Il pensiero di Loris Malaguzzi si costruisce nei nidi e nelle scuole con i bambini, negli incontri con le insegnanti e con l’équipe pedagogica, negli incontri dei Consigli di Gestione dei nidi e delle scuole, nella sala del Consiglio Comunale con la stesura del nuovo Regolamento delle scuole dell’infanzia (1972), che sancisce gli elementi costitutivi dell’esperienza educativa reggiana. In questi anni viaggia per l’Italia e l’Europa, ascoltando suggerimenti e pensieri, tenendo sempre insieme più piani, intrecciando saperi.
Nel 1976 Loris Malaguzzi insieme a Ferruccio Cremaschi accetta la proposta della Fabbri Editori di dirigere una rivista per l’infanzia Zerosei. La rivista diventerà un luogo importante di confronto per le esperienze che si costruiscono nelle diverse città per il dibattito, sempre aperto, intorno alle politiche educative nazionali. Nel 1985 la rivista Zerosei diventa Bambini, pubblicata dalle Edizioni Junior, e Malaguzzi ne è direttore. Nel 1980 fonda a Reggio Emilia il Gruppo Nazionale Nidi e Infanzia con l’intento di costituire una rete per il coordinamento, lo scambio e l’impulso alle esperienze che si stanno sviluppando nelle diverse aree del Paese.

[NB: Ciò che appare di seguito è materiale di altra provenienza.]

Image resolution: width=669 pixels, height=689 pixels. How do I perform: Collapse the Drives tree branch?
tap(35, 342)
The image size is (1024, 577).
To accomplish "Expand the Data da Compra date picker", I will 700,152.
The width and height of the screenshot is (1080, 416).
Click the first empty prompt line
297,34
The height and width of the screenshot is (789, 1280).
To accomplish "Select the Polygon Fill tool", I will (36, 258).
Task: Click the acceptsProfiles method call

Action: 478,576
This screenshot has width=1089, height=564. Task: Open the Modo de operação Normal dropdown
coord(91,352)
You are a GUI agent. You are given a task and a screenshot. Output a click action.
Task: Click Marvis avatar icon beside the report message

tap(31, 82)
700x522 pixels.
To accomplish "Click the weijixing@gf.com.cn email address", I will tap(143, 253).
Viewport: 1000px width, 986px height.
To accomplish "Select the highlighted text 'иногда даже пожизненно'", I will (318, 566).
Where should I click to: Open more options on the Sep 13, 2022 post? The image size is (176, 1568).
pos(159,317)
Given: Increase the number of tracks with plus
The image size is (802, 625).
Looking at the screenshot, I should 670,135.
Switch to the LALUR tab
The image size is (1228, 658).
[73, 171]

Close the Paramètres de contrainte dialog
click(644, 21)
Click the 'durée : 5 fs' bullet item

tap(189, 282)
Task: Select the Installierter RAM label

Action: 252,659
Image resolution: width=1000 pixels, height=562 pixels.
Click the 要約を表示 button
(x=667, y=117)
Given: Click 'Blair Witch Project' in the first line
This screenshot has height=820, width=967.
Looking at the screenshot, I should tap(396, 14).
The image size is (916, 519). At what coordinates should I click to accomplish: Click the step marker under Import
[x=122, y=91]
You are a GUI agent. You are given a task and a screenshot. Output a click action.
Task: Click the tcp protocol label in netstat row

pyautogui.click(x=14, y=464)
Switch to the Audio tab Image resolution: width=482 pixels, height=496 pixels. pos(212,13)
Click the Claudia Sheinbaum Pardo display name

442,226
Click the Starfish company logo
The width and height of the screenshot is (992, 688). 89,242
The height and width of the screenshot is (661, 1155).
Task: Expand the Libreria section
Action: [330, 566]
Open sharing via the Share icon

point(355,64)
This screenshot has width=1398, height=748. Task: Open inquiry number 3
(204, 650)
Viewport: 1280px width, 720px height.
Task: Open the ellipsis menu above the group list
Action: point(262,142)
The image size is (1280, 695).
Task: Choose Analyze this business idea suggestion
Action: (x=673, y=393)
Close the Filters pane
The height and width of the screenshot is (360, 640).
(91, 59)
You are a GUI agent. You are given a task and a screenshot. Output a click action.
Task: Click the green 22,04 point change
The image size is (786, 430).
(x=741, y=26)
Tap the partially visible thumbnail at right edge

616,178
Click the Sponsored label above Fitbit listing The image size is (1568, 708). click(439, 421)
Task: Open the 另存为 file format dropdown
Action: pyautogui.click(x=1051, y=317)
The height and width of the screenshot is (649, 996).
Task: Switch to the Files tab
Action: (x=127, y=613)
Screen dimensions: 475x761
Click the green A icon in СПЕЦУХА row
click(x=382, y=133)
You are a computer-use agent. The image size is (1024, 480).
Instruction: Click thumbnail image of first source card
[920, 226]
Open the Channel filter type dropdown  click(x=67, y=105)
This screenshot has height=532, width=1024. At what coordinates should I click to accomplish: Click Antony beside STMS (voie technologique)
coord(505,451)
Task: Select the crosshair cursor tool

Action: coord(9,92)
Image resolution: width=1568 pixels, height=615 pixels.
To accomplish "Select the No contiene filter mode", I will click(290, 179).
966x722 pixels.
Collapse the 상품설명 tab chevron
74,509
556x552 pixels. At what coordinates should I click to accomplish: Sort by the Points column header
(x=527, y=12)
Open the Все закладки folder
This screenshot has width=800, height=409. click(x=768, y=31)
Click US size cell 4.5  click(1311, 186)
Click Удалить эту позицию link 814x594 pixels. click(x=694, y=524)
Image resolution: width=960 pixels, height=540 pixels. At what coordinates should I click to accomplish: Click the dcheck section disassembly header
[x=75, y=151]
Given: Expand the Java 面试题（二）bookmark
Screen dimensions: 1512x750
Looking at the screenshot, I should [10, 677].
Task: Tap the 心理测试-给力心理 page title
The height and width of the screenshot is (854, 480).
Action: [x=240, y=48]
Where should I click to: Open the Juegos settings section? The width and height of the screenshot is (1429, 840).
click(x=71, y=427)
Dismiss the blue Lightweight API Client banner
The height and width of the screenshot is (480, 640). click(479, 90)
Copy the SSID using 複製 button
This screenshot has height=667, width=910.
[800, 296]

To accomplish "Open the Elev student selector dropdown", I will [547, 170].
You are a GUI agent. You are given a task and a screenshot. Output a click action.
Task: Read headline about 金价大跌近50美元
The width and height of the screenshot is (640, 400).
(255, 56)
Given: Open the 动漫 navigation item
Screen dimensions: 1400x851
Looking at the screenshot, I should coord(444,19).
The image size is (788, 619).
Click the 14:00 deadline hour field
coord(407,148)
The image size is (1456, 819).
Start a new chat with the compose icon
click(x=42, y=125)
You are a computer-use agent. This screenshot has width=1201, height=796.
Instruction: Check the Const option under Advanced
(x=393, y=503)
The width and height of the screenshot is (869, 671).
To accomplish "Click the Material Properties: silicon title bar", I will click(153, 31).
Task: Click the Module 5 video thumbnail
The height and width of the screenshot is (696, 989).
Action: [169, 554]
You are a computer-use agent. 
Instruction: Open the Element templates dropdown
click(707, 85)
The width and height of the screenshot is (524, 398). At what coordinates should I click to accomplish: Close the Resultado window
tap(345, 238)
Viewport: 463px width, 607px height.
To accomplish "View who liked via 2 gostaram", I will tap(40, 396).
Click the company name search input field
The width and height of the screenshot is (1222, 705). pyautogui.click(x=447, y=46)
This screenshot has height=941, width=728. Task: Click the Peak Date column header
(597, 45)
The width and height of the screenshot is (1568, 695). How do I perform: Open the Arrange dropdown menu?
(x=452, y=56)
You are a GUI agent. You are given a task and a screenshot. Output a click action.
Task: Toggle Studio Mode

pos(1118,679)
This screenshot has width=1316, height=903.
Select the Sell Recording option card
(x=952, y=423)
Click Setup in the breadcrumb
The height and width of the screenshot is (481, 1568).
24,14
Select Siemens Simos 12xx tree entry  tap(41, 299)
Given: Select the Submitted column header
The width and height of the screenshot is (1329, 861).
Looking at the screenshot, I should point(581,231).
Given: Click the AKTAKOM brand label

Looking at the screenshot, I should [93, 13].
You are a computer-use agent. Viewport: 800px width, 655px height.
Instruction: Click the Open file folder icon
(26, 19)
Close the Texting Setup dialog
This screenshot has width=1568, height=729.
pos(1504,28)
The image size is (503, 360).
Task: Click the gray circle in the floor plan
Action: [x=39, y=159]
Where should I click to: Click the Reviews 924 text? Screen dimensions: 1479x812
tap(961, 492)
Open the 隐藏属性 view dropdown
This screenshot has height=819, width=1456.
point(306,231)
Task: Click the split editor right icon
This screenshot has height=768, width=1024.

Ne sarà il Presidente fino al 1994. Il pensiero di Loris Malaguzzi si sviluppa nel corso degli anni ’80, diventando sempre più un pensiero collettivo dell’esperienza educativa reggiana; si evolve con molte sfumature con i pedagogisti, gli insegnanti, gli atelieristi, i cuochi, il personale ausiliario, i genitori. Nel 1981 è ideatore della mostra L’occhio se salta il muro – Ipotesi per una didattica visiva (dal 1987 I cento linguaggi dei bambini – Narrativa del possibile), una sintesi delle idee, i pensieri e le sperimentazioni realizzate nei nidi e nelle scuole dell’infanzia. Le mostre contribuiscono a costruire una rete di relazioni internazionali sempre più ampia e strutturata.
Nel 1985, raggiunti i limiti di età, lascia la direzione dei nidi e delle scuole, e riceve un incarico dal Comune per continuare a collaborare su alcuni progetti dei nidi e delle scuole dell’infanzia reggiani e allo sviluppo della dimensione internazionale della mostra I Cento Linguaggi dei Bambini. Nel 1990 Malaguzzi progetta un importante Convegno internazionale: “Chi sono dunque io? Ditemi questo prima di tutto (Alice) – Saperi a confronto per garantire cittadinanza ai diritti e alle potenzialità dei bambini e degli adulti”. Nel 1991 la rivista Newsweek indica la scuola dell’infanzia Diana, in rappresentanza dei nidi e delle scuole dell’infanzia comunali di Reggio Emilia, tra le dieci scuole migliori del mondo. L’esposizione internazionale e mediatica cresce in maniera esponenziale. Malaguzzi è consapevole che l’esperienza educativa deve trovare nuove forme per accogliere le continue richieste di collaborazione, per tutelarsi e sviluppare maggiormente la ricerca. Da queste prime idee e pensieri prenderanno forma Reggio Children e il Centro Internazionale a lui dedicato. Loris Malaguzzi scompare il 30 gennaio del 1994.